It’s always good when traveling to keep an eye out for opportunities to explore something off the usual tourist trail and this trip I found out how things work inside a Thai hospital. All the staff, medical and administrative, wear the most stylish uniforms and do everything with utmost professionalism. My key contact there told me he had been trained for 6 years in Sydney, Australia. But slightly veering off the usual day-to-day experiences opens one’s eyes to little things where values and expectations differ in sublte ways from what we expect in Australia and probably many other white English speaking countries.

For one, when my contact (who is responsible for international visitors to the hospital) introduced the nurse who would be the one responsible for my immediate care he introduced her with “This most beautiful lady’s name is ….” Things like that immediately hit one in a way to remind us Westerners at least that we have a whole different social thing going on with feminism and how men have to learn to do things differently from the way they were done in the old days. At least where I worked — in public universities and libraries — such a manner of addressing a woman in a professional situation would always be considered inappropriate. (He spent 6 years in Sydney but the Thai customs never left him.)

Then there was this. The day I was discharged I was being wheeled out and for the first time I saw the walls around me and not just the ceilings …. now I don’t know about other Anglo-Saxon countries, but I have a feeling that we would be most unlikely to be confronted with the following cartoon figure in such a place, (or is my experience of hospital murals way too limited?)

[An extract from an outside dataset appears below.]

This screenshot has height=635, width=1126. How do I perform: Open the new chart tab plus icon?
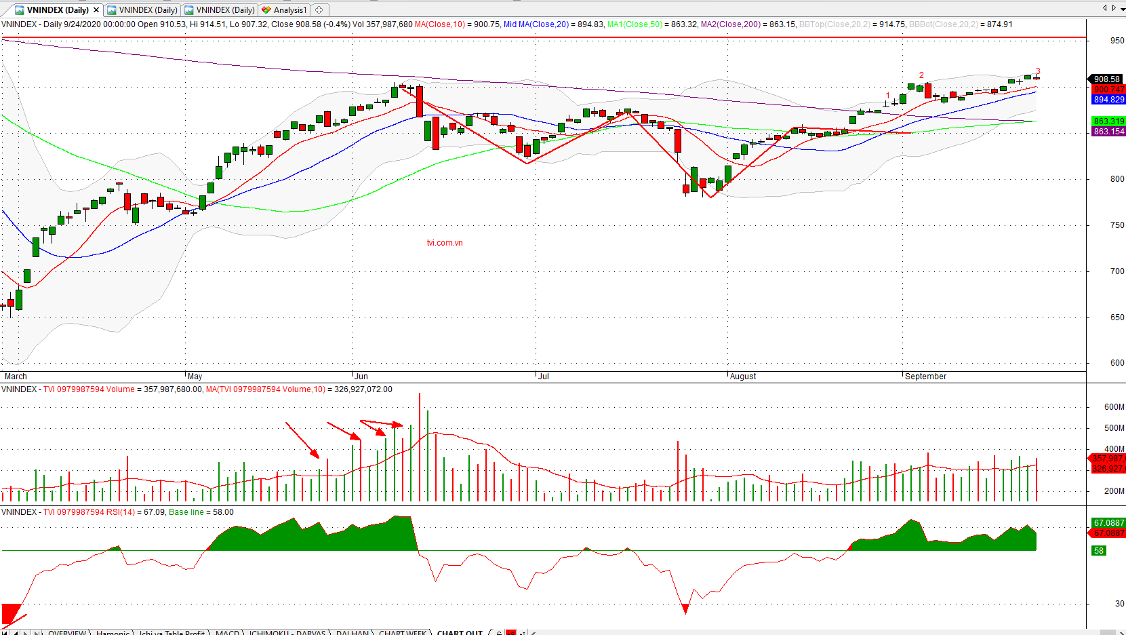[319, 10]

Actually before I went to the hospital I was looking for an ordinary doctor somewhere and following helpful directions I came to an area where there were sort of nurse-like-uniformed girls standing outside a shop handing out flyers, presumably to encourage people to enter — I wasn’t sure if it was actually a doctor’s surgery so I looked in and asked the woman I thought was the receptionist at the front desk for a doctor and she replied that she was the doctor and asked how she could help. There was a quick diagnosis over the counter …. But I will not want to leave the impression that that’s how all doctors here operate! Nor would she always service all clients that way.

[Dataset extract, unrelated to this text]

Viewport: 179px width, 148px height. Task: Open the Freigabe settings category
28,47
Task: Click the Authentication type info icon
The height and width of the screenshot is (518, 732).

Anyway, it was all a very interesting experience, something different, which I always look forward to. Oh, one more detail. When being discharged I was handed a form to fill out. It consisted of dozens or questions — but all in Thai — which I learned were asking me how I felt about their service, would I ever like to use them again, would I recommend them to someone else, that sort of thing, I think. I scarcely know the Thai alphabet so I left it aside.

And while talking of different things, here are a couple more.

I was in an outlying “suburban” area of Bangkok (though it was more like a city centre in many places in Australia) and was waiting responsibly at the lights to cross the road. When they turned green to signal me across I stepped out but not a damn car or motor bike seemed to notice that they had a bloody red light! There must have been about a dozen cars and bikes that just kept on driving through and weaving their way around me. It was a stimulating experience, that’s for sure. Usually cars stop at red lights, even here. But obviously not always. And when I reached the other side I passed two police officers nonchalantly walking back to their vehicle with their purchased lunches.

Anyway, I went into a chemist and asked for something and they searched frantically everywhere for me but couldn’t find what I wanted, so with their smiling apologies I left. I must have been about 50 metres down the street when I heard a woman shouting. She reached me to show me that she had finally found what I was asking for. It wasn’t quite what I was wanting but I couldn’t disappoint her after making such an effort so I returned with her and made the 39 baht ($A2) purchase.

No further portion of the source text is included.